Nvidia's soaring stock price last year has fueled an arms race among semiconductor startups from Silicon Valley to Seoul to raise more funds and tap into the fast-growing market for artificial intelligence chips. A four-year-old artificial intelligence chip startup in a South Korean semiconductor hub, run by a former Wall Street insider, recently gained momentum in a race for funding.
Rebellions, based in Seongnam, south of Seoul, announced last week that it had raised $124 million in Series B funding, bringing its total funding to $210 million, more than any other AI chip startup in South Korea. South. competitors,” Rebellions co-founder and CEO Sunghyun Park said in a video interview.

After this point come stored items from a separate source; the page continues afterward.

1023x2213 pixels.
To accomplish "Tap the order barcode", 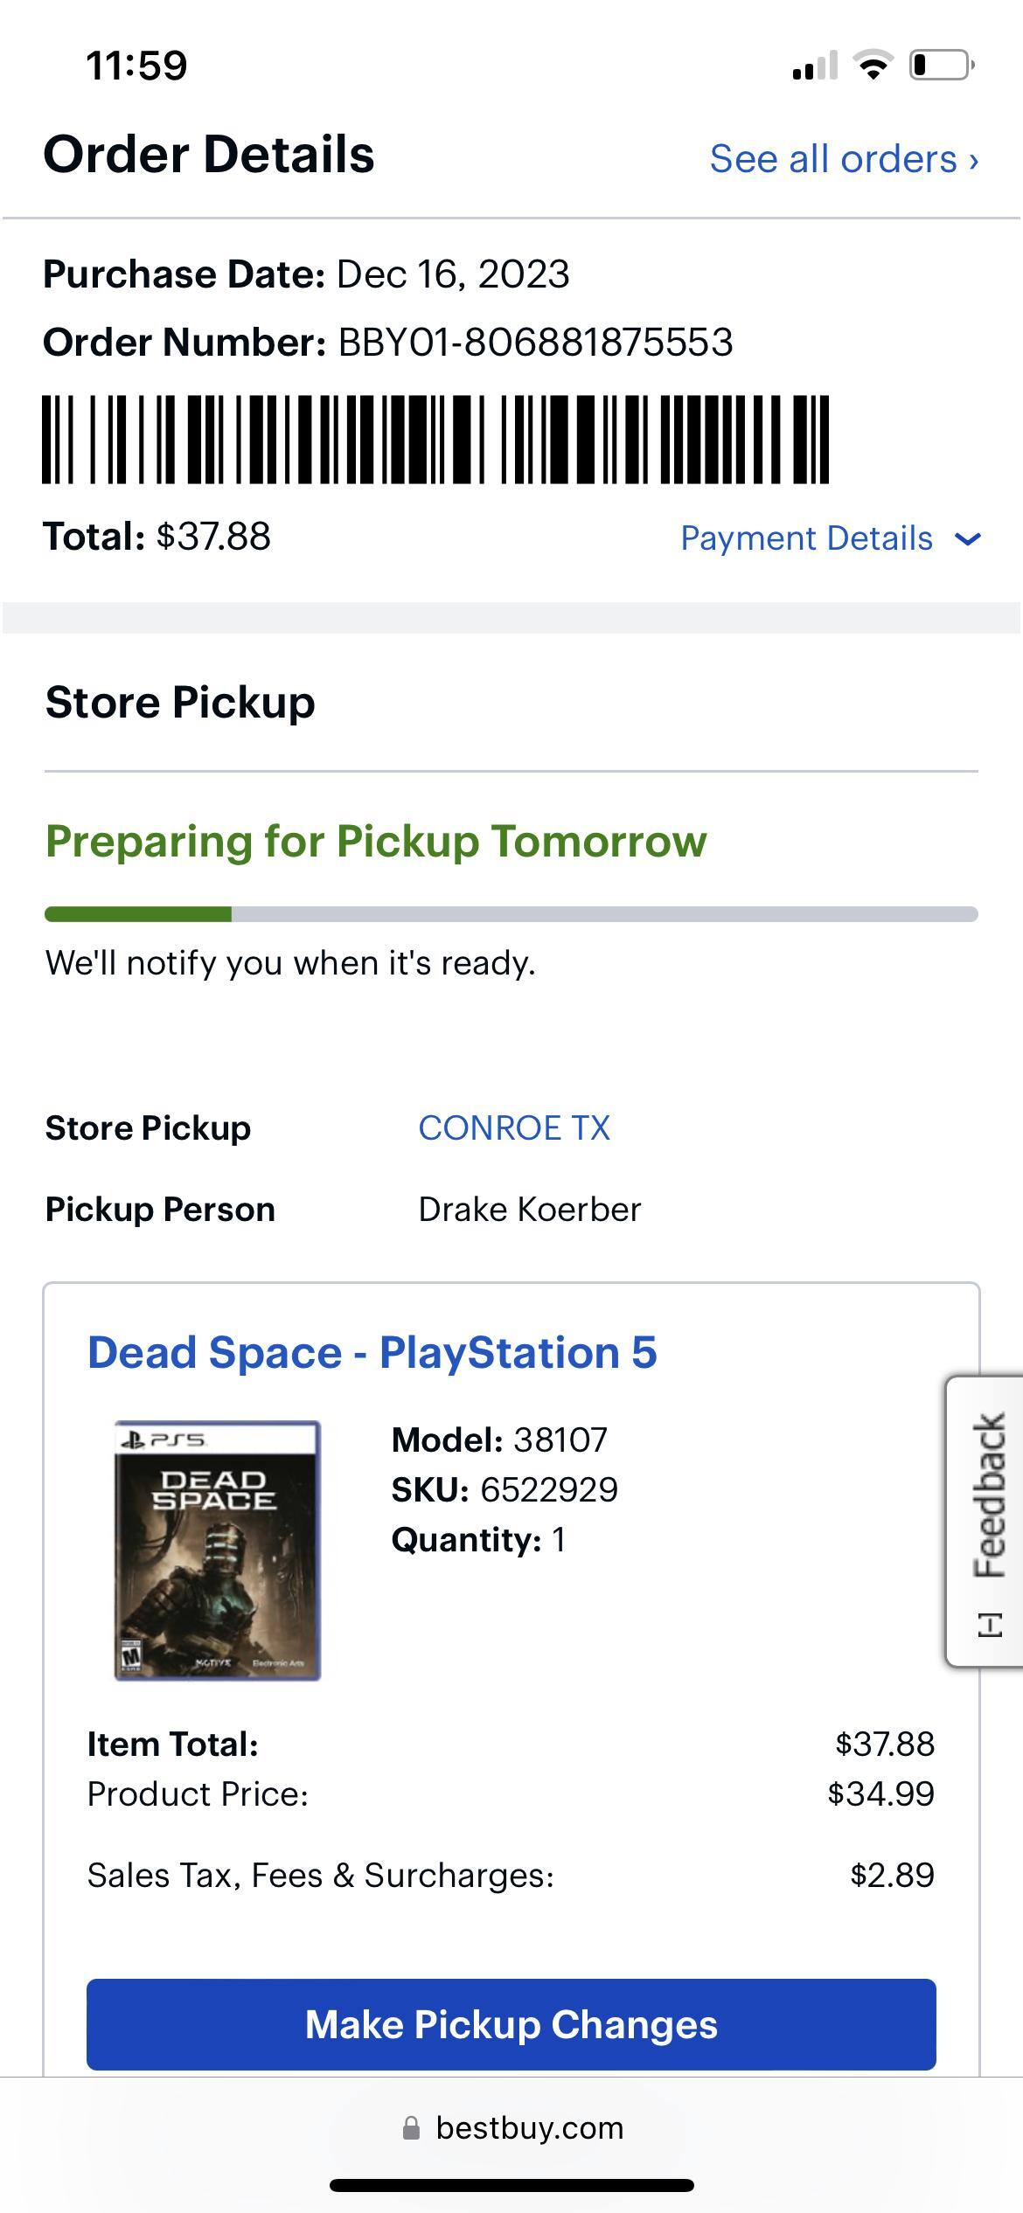I will (x=435, y=439).
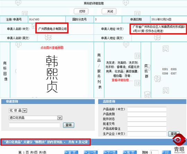Focus the 批准文号 input field
The image size is (187, 154).
(x=147, y=124)
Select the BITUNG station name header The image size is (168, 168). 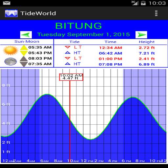78,26
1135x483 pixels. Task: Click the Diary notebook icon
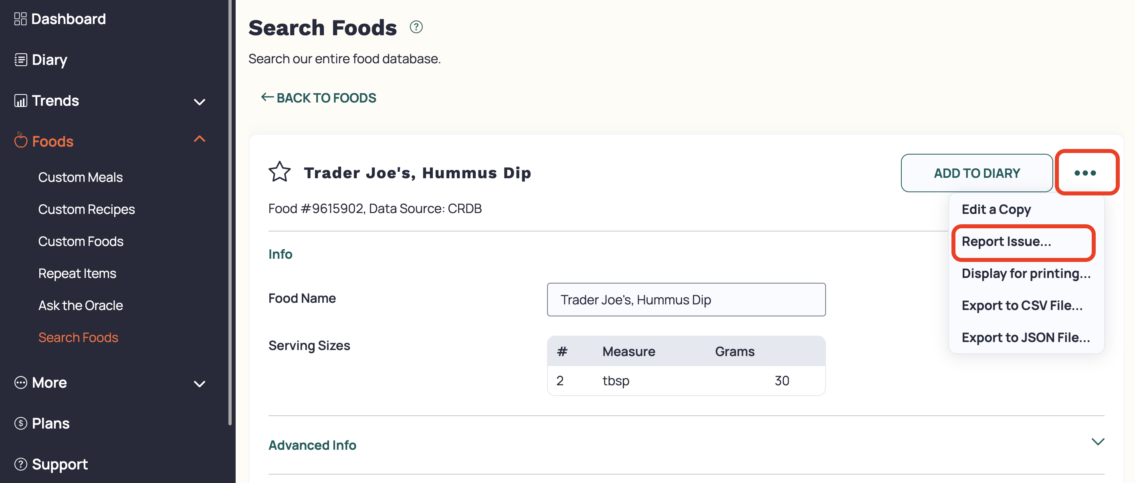pos(20,59)
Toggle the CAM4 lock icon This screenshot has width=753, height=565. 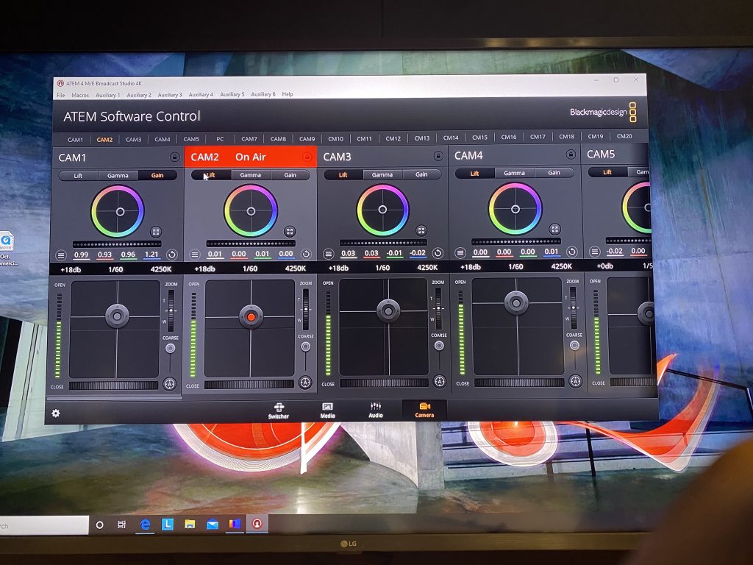point(571,154)
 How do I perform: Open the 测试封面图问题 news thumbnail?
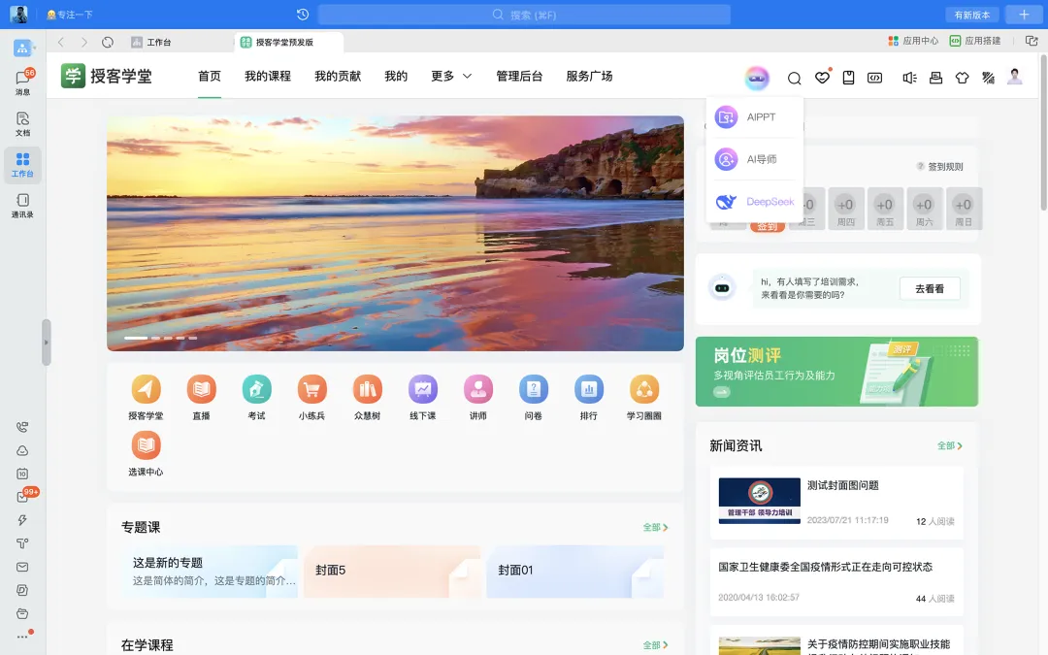[x=759, y=501]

Its rivals include Seoul-based private equity firm Ascent Equity Partners (maker of Baby Shark Pinkfong), South Korea's GS Group and Sapeon, which last raised $45 million in July from investors including WE Ventures, whose portfolio includes South Korean companies. . rich list Cryptocurrency exchange operator Dunamu Song Chi Hyun. Another contender is FuriosaAI, which raised $70 million in Series B in 2021 from investors such as South Korean billionaire Lee Hye-jin's Naver-backed D2 Startup Factory. DSC Investment, an early backer of Seoul and Seattle-based chip startup MangoBoost; and Seoul-based Aion Asset Management.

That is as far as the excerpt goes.